There are some points, however, that I'd like flag up in terms of how best to interpret the results of this paper;
(i) One of the key take-home points of this paper which I feel could be flagged up as a little more important is that, rather than focus on individual reaction sequences, one would do better in OOL to consider networks of interconnected chemical processes. In other words, one should consider the chemical environment as being intimately connected to those reactions that lead to molecules of function. This is a positive of the SP approach in that it allows us to consider the effects on a larger global whole rather than a part of that whole.

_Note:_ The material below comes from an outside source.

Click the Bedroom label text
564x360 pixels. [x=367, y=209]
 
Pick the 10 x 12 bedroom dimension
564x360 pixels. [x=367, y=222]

(ii) Overall, the thrust of this paper appears to be that "inefficiency principle" should not be considered a significant objection to OOL studies. Indeed, this is well-worth supporting as it is well-recognised (in catalysis for example) that it is not so much the thermodynamic stability of key molecules that are important in their being selected for but what other reactions result from them in a dynamic, interconnected chemical network.
(iii) Thus, whether or not the SP in itself is a valuable consideration to OOL studies is connected to what the R1 and R2 etc..systems actually are, how they interconnect in a dynamic manner and how certain key chemicals in these combined networks have functional value.
(iv) Going back to point (i), the overall reason that biological life on earth exists is ultimately linked to the benefit that such life provides to the universe in its entirety. That is life's true environment and it is to that set of processes that we should aim to apply SP if we can!